## [Extracted records]
%%

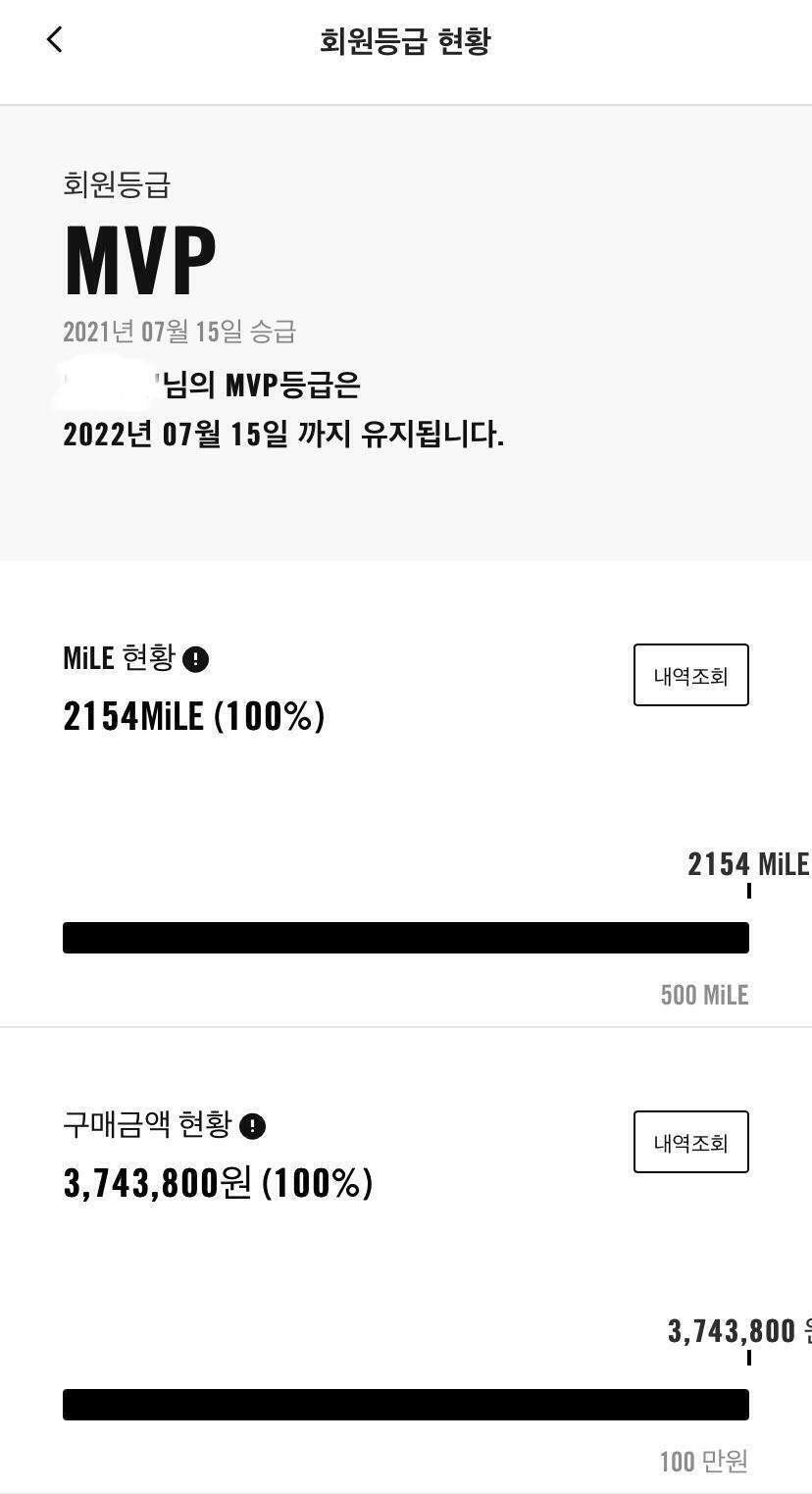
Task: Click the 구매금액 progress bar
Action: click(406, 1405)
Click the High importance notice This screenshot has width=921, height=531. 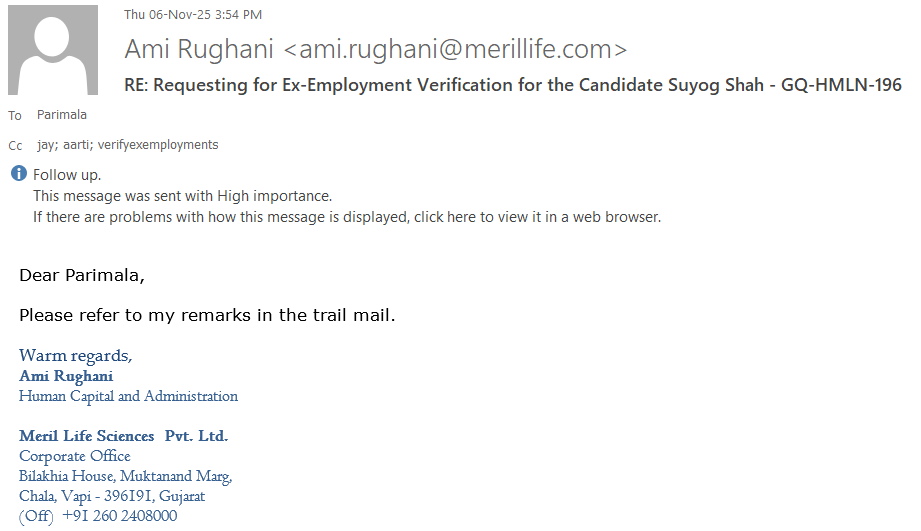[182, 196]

%%
%%

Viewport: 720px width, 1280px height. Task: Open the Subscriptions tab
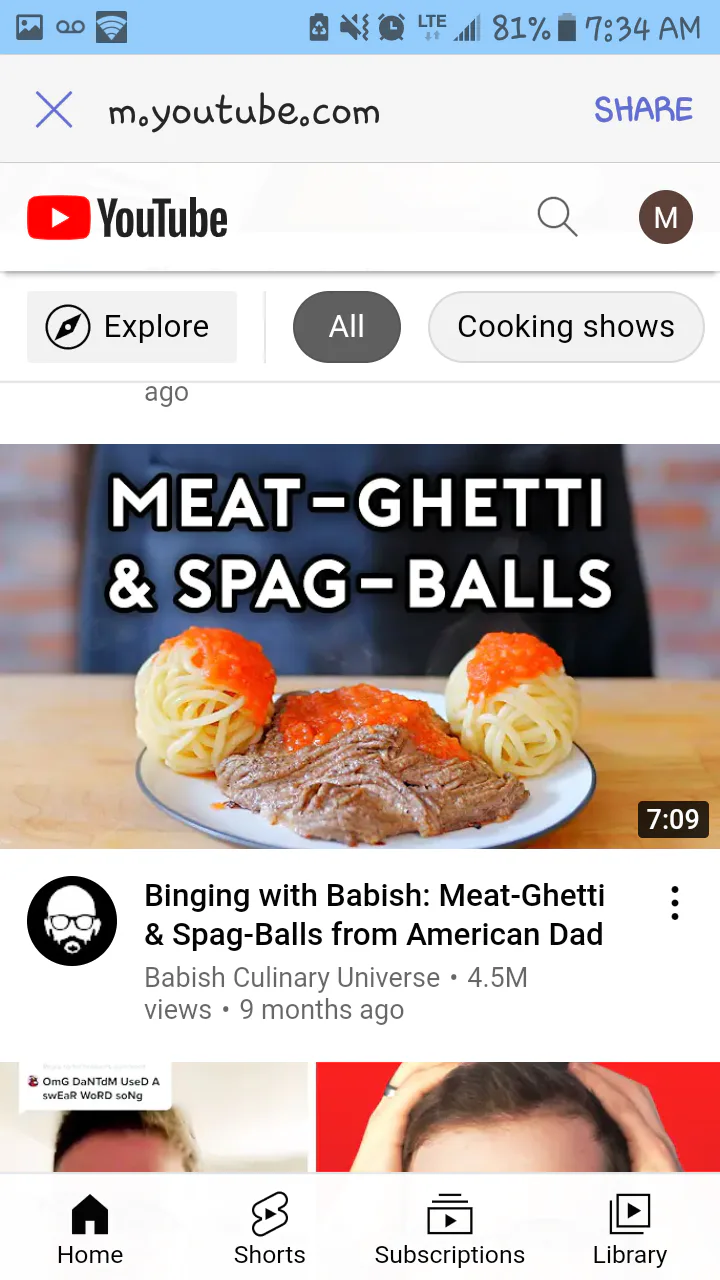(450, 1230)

%%
%%

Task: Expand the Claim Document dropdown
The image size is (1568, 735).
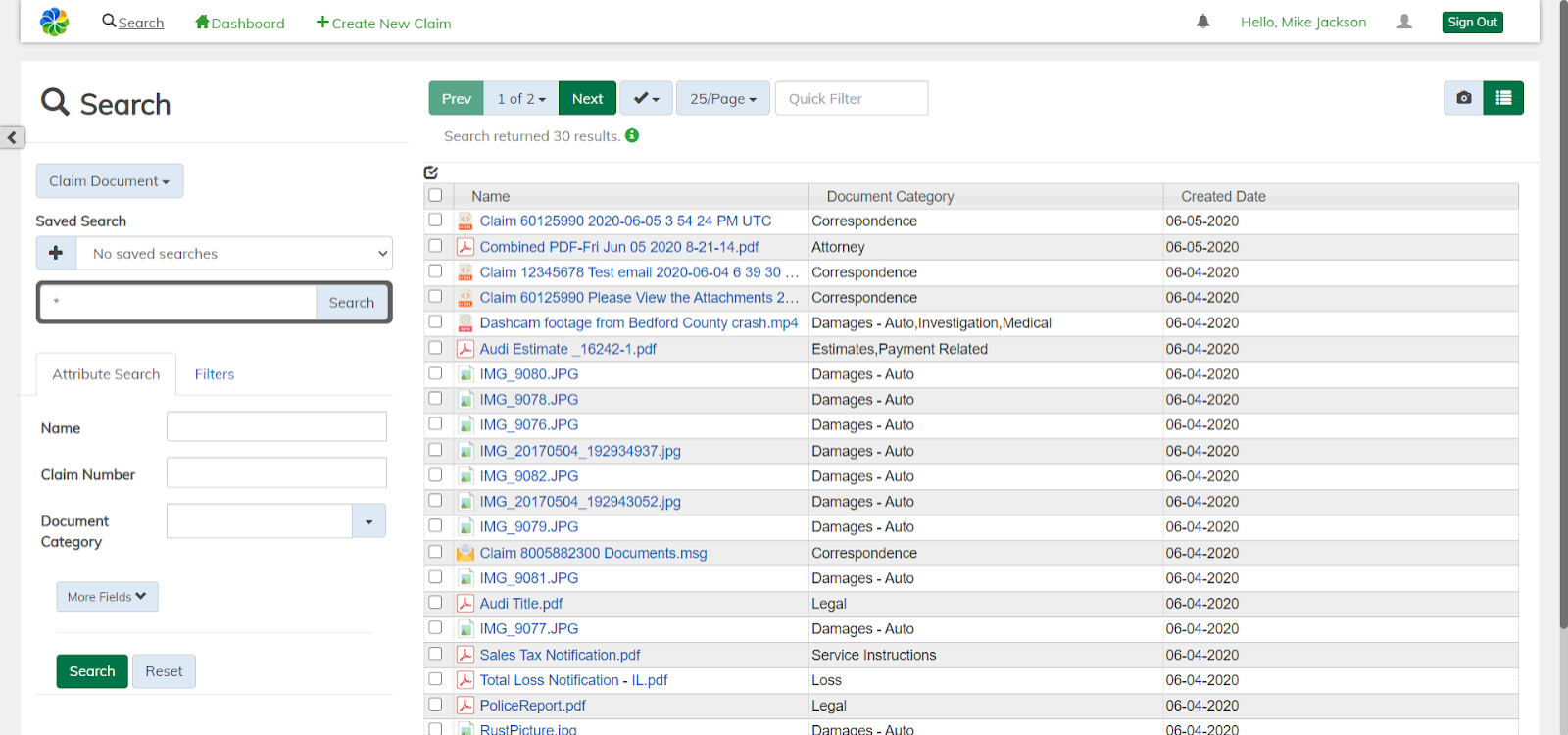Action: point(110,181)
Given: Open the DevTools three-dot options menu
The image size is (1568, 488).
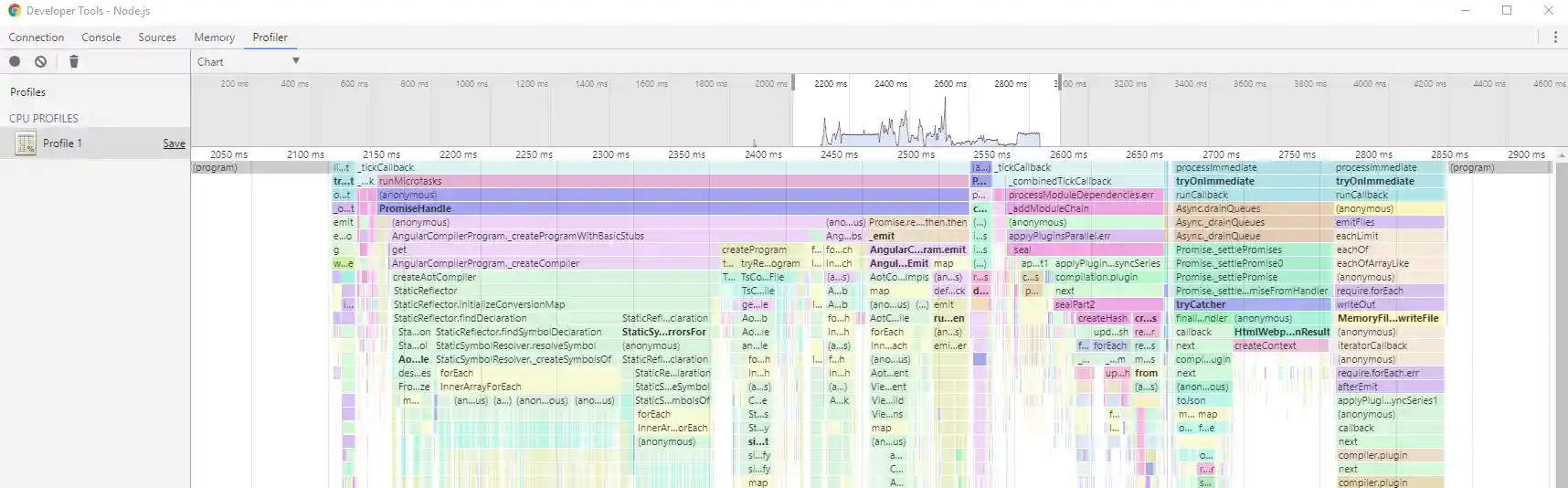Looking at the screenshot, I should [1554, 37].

%%

## [Your objective]
Reproduce verbatim the lines of the material that begin with the line containing "Viewport: 720px width, 1280px" and run through the line containing "(450, 1230)". Leave the pictures out of your copy.

## [Right answer]
Viewport: 720px width, 1280px height. Task: Open the Subscriptions tab
(450, 1230)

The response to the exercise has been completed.